NVIDIA / NeMo-Run

A tool to configure, launch and manage your machine learning experiments.
Apache License 2.0
78 stars 20 forks source link

zlib.error: Error -3 while decompressing data: incorrect header check #97

Open RachitBansal opened 1 month ago

RachitBansal commented 1 month ago

Running into this deserialization issue in src/nemo_run/core/runners/fdl_runner.py.

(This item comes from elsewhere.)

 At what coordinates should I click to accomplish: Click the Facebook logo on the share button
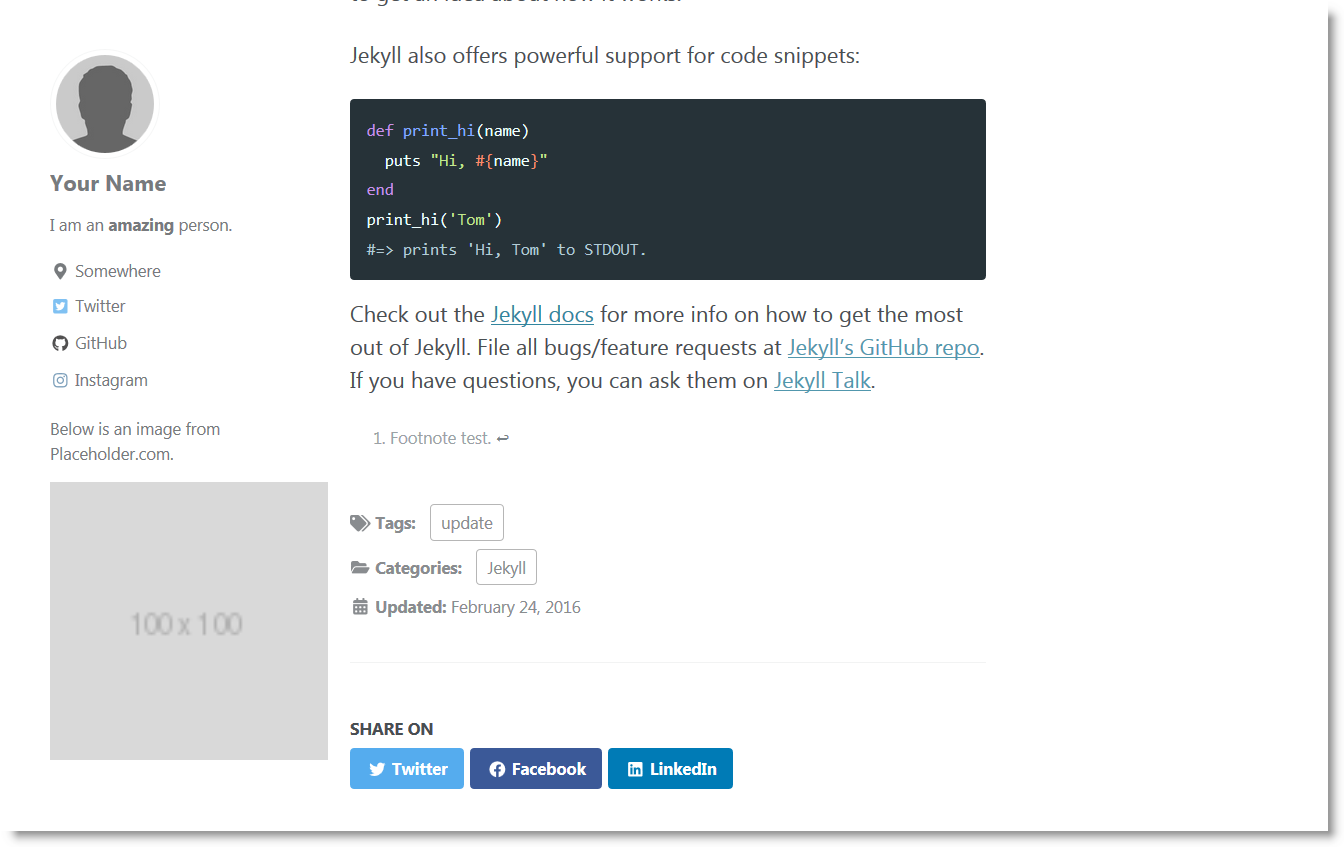[498, 768]
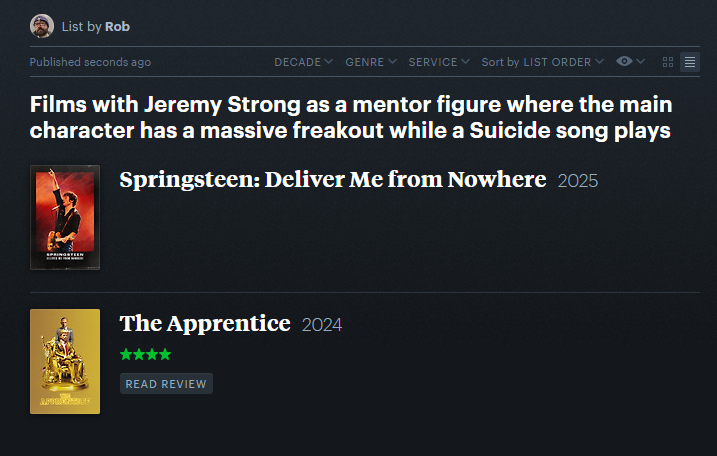
Task: Toggle the eye visibility filter
Action: tap(625, 62)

Traceback (most recent call last):
  File "/usr/lib/python3.10/runpy.py", line 196, in _run_module_as_main
    return _run_code(code, main_globals, None,
  File "/usr/lib/python3.10/runpy.py", line 86, in _run_code
    exec(code, run_globals)
  File "/opt/NeMo-Run/src/nemo_run/core/runners/fdl_runner.py", line 66, in <module>
    fdl_runner_app()
  File "/usr/local/lib/python3.10/dist-packages/typer/main.py", line 326, in __call__
    raise e
  File "/usr/local/lib/python3.10/dist-packages/typer/main.py", line 309, in __call__
    return get_command(self)(*args, **kwargs)
  File "/usr/local/lib/python3.10/dist-packages/click/core.py", line 1157, in __call__
    return self.main(*args, **kwargs)
  File "/usr/local/lib/python3.10/dist-packages/typer/core.py", line 661, in main
    return _main(
  File "/usr/local/lib/python3.10/dist-packages/typer/core.py", line 193, in _main
    rv = self.invoke(ctx)
  File "/usr/local/lib/python3.10/dist-packages/click/core.py", line 1434, in invoke
    return ctx.invoke(self.callback, **ctx.params)
  File "/usr/local/lib/python3.10/dist-packages/click/core.py", line 783, in invoke
    return __callback(*args, **kwargs)
  File "/usr/local/lib/python3.10/dist-packages/typer/main.py", line 692, in wrapper
    return callback(**use_params)
  File "/opt/NeMo-Run/src/nemo_run/core/runners/fdl_runner.py", line 47, in fdl_direct_run
    fdl_deser_package: fdl.Buildable = ZlibJSONSerializer().deserialize(fdl_package_cfg)
  File "/opt/NeMo-Run/src/nemo_run/core/serialization/zlib_json.py", line 42, in deserialize
    zlib.decompress(base64.urlsafe_b64decode(serialized)).decode(),
zlib.error: Error -3 while decompressing data: incorrect header check

Context: I am running a pretraining example job: python scripts/llm/llama3_pretraining.py --size=8b --slurm The srun command being launched looks like this: srun --output /path/to/logfile.out python -m nemo_run.core.runners.fdl_runner -n llama3-8b \ -p /nemo_run/configs/llama3-8b_packager /nemo_run/configs/llama3-8b_fn_or_script

A probable cause of the issue is that the cfg being passed in this srun /nemo_run/configs/llama3-8b_fn_or_script does not exist. I can't find it anywhere in my filesystem. However, I don't understand what to change.

Any pointers would be useful!

CC: @hemildesai

hemildesai commented 1 month ago

Hi, for slurm, we currently only support clusters that have https://github.com/NVIDIA/pyxis enabled. With pyxis, we mount the configs at /nemo_run/configs/ using --container-mounts option in srun automatically. Does your cluster have pyxis enabled?